Dataset entries
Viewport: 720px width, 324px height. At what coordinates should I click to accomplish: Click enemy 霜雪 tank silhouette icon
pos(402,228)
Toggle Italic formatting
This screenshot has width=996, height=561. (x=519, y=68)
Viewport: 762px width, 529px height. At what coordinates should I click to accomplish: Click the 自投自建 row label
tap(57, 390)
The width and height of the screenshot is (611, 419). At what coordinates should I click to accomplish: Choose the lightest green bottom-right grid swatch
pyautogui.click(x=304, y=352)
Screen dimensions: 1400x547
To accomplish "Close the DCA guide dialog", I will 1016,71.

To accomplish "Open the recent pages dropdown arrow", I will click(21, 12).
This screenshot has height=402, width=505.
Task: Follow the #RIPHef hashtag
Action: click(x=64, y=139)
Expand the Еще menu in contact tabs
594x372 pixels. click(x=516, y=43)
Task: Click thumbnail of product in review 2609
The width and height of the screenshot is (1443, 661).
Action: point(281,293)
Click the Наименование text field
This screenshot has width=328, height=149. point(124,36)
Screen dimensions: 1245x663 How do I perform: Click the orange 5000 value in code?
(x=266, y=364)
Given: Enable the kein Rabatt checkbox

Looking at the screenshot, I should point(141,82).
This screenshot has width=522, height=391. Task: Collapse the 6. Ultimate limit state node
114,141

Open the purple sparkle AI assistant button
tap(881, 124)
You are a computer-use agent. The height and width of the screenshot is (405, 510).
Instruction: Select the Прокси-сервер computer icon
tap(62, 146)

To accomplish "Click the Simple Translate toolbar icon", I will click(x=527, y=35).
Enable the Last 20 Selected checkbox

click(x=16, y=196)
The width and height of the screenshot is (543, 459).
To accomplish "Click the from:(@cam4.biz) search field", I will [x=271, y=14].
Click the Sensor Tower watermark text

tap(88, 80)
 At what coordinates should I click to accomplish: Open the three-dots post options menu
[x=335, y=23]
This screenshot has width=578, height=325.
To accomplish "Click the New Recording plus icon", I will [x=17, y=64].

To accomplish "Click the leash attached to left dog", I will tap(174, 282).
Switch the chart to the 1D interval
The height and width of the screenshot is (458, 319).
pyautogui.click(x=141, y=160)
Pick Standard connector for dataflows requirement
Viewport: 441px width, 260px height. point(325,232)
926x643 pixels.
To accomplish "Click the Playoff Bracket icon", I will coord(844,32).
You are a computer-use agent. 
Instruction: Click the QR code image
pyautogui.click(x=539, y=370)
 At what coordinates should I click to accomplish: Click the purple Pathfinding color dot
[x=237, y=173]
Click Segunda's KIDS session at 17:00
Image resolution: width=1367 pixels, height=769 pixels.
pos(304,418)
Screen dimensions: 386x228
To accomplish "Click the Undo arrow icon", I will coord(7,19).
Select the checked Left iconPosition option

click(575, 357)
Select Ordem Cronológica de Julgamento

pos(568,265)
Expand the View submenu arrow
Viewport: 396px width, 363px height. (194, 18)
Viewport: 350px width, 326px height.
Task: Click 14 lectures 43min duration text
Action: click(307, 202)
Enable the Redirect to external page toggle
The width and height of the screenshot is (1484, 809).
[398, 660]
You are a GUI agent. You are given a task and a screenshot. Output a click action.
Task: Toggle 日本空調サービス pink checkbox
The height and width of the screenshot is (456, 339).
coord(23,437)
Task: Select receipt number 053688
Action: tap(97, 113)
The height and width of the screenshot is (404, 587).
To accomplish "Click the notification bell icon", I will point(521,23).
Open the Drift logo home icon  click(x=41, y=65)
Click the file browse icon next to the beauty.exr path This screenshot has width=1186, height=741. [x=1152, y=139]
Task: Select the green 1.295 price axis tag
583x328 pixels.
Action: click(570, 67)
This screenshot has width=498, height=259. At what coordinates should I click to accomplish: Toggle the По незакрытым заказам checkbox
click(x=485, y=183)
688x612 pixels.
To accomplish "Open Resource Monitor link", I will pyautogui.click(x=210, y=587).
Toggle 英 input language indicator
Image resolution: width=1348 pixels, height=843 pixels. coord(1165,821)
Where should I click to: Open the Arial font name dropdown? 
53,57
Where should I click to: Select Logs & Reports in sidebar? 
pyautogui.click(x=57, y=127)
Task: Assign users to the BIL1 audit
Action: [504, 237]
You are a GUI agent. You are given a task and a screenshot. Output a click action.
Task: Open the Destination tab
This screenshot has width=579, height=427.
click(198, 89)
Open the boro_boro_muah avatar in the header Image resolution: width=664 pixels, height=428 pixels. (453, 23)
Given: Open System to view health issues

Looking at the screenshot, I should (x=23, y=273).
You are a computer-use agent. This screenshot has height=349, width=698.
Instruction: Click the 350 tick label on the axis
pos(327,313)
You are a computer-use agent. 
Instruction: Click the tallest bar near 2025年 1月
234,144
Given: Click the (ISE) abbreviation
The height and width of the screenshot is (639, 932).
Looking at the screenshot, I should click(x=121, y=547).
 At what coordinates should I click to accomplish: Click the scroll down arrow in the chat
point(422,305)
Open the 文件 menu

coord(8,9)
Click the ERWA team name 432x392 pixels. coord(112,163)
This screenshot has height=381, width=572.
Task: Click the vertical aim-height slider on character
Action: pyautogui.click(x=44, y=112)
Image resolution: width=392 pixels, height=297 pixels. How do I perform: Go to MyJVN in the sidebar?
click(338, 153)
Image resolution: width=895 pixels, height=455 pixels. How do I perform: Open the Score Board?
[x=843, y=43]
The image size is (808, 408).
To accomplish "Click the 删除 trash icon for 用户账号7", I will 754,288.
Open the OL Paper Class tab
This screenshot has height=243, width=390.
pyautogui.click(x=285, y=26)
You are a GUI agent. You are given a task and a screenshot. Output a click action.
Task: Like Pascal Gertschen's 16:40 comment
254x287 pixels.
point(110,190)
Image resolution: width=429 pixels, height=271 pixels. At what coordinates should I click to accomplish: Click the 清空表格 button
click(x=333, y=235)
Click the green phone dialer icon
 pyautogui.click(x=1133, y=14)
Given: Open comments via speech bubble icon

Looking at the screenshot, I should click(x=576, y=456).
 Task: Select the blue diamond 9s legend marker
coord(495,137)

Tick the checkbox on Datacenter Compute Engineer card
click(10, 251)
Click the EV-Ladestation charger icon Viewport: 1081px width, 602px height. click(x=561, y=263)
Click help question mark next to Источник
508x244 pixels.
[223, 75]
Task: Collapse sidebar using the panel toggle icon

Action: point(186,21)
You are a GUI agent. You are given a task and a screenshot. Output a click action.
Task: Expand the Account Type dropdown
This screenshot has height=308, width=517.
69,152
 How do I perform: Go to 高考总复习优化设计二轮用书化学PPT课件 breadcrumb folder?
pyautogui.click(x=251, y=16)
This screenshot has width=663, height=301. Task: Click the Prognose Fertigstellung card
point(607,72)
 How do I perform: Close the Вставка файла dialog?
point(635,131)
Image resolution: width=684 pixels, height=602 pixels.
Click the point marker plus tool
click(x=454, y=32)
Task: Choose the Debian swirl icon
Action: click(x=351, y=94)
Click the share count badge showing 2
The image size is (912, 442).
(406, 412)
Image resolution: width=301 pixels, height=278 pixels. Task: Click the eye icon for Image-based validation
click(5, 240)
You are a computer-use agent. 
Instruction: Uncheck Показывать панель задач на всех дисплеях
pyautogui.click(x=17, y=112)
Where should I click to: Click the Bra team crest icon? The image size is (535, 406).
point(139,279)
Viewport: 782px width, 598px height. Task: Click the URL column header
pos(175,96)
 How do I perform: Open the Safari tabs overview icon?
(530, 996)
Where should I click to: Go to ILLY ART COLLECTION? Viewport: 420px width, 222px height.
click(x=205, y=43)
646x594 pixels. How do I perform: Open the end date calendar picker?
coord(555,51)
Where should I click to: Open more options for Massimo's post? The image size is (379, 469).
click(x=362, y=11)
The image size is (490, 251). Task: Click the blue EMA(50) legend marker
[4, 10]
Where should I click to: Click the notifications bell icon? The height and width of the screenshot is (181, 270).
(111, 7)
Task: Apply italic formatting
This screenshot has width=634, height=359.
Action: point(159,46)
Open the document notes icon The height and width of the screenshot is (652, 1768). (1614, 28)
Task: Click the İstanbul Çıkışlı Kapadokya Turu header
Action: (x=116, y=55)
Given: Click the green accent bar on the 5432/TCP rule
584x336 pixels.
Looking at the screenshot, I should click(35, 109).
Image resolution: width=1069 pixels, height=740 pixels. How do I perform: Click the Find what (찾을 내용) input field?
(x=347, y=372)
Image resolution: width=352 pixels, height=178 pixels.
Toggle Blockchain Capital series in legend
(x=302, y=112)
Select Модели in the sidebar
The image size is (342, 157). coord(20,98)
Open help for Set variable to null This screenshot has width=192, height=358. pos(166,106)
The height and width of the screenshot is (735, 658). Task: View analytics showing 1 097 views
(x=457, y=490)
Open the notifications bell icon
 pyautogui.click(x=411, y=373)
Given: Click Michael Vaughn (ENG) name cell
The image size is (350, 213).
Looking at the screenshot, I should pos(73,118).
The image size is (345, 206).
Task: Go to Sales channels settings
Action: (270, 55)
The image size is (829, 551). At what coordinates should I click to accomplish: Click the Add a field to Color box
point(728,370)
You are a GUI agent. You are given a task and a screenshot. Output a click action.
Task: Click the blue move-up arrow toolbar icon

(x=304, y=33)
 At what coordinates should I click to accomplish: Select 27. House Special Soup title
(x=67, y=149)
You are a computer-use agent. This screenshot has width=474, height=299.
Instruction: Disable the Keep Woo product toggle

• [Directions for this task]: Write out, from the lines above, only those from the line with "Click the Sensor Tower watermark text" to the line with "Task: Toggle 日本空調サービス pink checkbox", exactly as given, including the first and the last.

• [Response]:
Click the Sensor Tower watermark text

tap(88, 80)
 At what coordinates should I click to accomplish: Open the three-dots post options menu
[x=335, y=23]
This screenshot has width=578, height=325.
To accomplish "Click the New Recording plus icon", I will [x=17, y=64].

To accomplish "Click the leash attached to left dog", I will tap(174, 282).
Switch the chart to the 1D interval
The height and width of the screenshot is (458, 319).
pyautogui.click(x=141, y=160)
Pick Standard connector for dataflows requirement
Viewport: 441px width, 260px height. point(325,232)
926x643 pixels.
To accomplish "Click the Playoff Bracket icon", I will coord(844,32).
You are a computer-use agent. 
Instruction: Click the QR code image
pyautogui.click(x=539, y=370)
 At what coordinates should I click to accomplish: Click the purple Pathfinding color dot
[x=237, y=173]
Click Segunda's KIDS session at 17:00
Image resolution: width=1367 pixels, height=769 pixels.
pos(304,418)
Screen dimensions: 386x228
To accomplish "Click the Undo arrow icon", I will coord(7,19).
Select the checked Left iconPosition option

click(575, 357)
Select Ordem Cronológica de Julgamento

pos(568,265)
Expand the View submenu arrow
Viewport: 396px width, 363px height. (194, 18)
Viewport: 350px width, 326px height.
Task: Click 14 lectures 43min duration text
Action: click(307, 202)
Enable the Redirect to external page toggle
The width and height of the screenshot is (1484, 809).
[398, 660]
You are a GUI agent. You are given a task and a screenshot. Output a click action.
Task: Toggle 日本空調サービス pink checkbox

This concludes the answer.